6 Case Conceptualization
As a standard protocol in the Eating Disorders Clinic, after assessing and diagnosing the patient, practitioners convey what the research has shown to be efficacious interventions for the diagnosis at hand. In this case, Susan and her mother were presented with the two types of psychotherapy that have been shown to be efficacious in treating BN: CBT and IPT. These two treatments were described to them, and Susan and her mother were able to pick the intervention with which they felt the most comfortable. They overwhelmingly agreed that CBT would be the best option for Susan’s symptoms. The therapist (ASW) felt that this was a good idea as well, given that assessment data suggested a preponderance of maladaptive cognitions contributing to the behavioral symptoms of her eating disorder.

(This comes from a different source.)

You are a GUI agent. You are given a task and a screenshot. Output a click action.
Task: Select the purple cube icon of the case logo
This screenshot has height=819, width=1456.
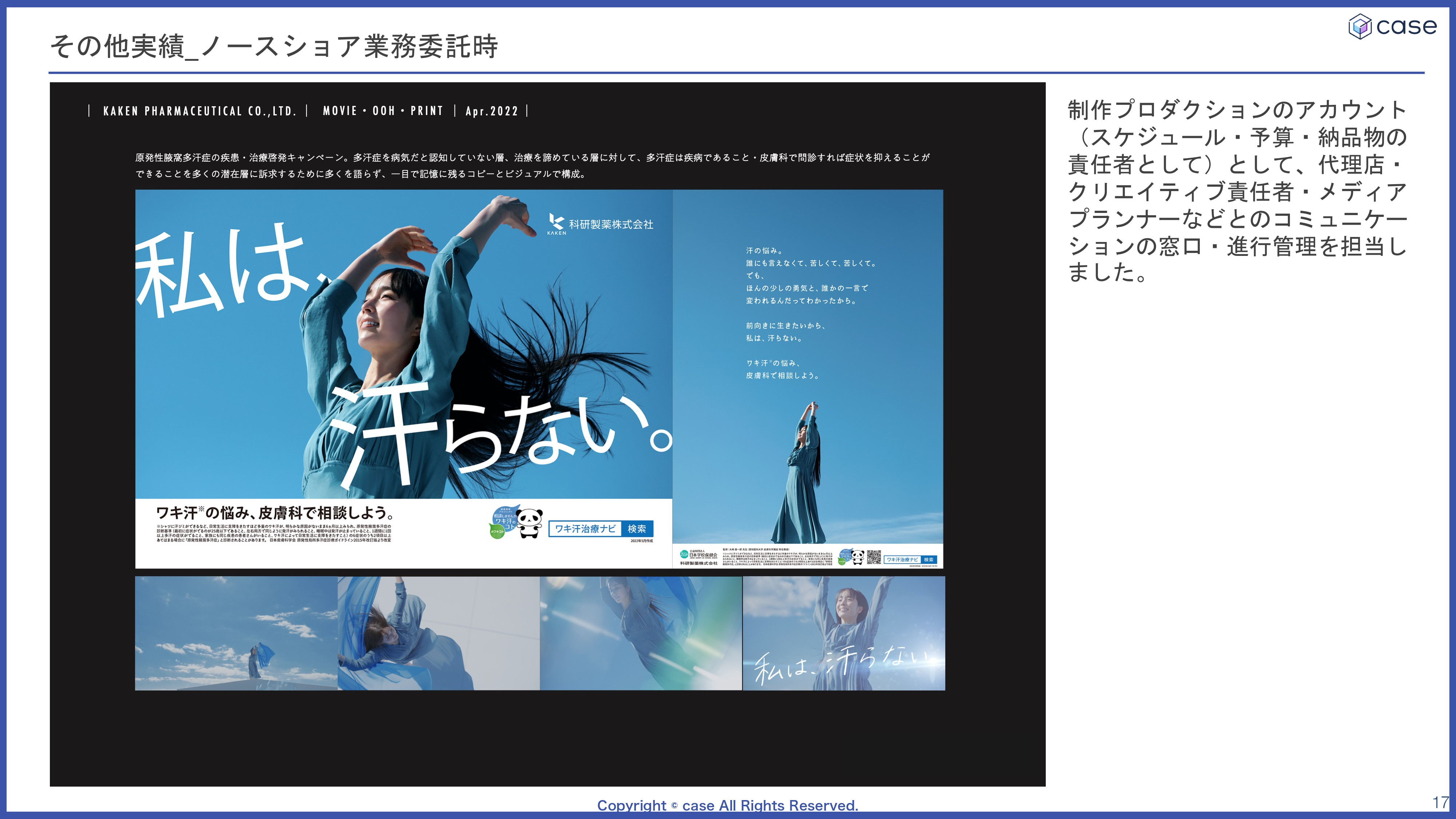click(x=1360, y=27)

|During the initial session of CBT, the common interplay of thoughts, behaviors, and emotions in the context of BN was conveyed to Susan. In particular, the therapist conveyed that often, the cycle of BN involved individuals having negative thoughts about their shape or weight, which led to dietary restriction, which in turn created excessive hunger cues, and then binge eating. Following the binge eating, patients tended to feel guilty and regretful, and then engaged in purging. Purging often led to guilt and shame, which served as catalysts for the BN cycle to commence recurrently. Susan was asked if this pattern seemed typical of her experience, to which she responded affirmatively.
The therapist and Susan went on to further discuss the specific interplay of thoughts, behaviors, and feelings in her life, in a sense to tailor the BN conceptualization to Susan’s specific experience. Susan identified two thoughts that tended to incite her binge–purge cycle. First, she believed that “Men will like me if I’m skinny.” Susan identified that this thought was a product of her relationship with her father, as she felt her father never really liked her given the sporadic contact that he had with her. Her second thought lead- ing to restriction was “My life is out of control, so I will control my eating.” Susan iden- tified that this thought stemmed from the fact that she was a highly involved student. She worked hard in her studies and engaged in many extracurriculars, in addition to having a boyfriend and several good friends. These two thoughts, Susan identified, led to dietary restriction.
Susan identified that her dietary restriction then led to increased hunger cues, which in turn became unbearable to her. These intense hunger pangs would trigger binge eating. Susan identified another precursor to binge eating was the thought that “No one loves me,” leading to feelings of loneliness and then binge eating. Susan stated that the thought of no one loving her also related to a sporadic relationship with her father, as she often questioned if he loved her.
After binge eating, Susan reported thinking that “I’ll gain weight, and no one will like me.” This thought led to anxiety, which in turn led to overexercise. After overexercise, Susan reported thinking, “Now I won’t gain any weight,” which led to relief (and positive reinforcement for her overexercise). Susan indicated that her anxiety also led to self- induced vomiting, which in turn made her feel guilty and depressed, leading to crying spells. She identified that feelings of guilt and depression also resulted in dietary restriction, thereby reinstating her binge–purge cycle.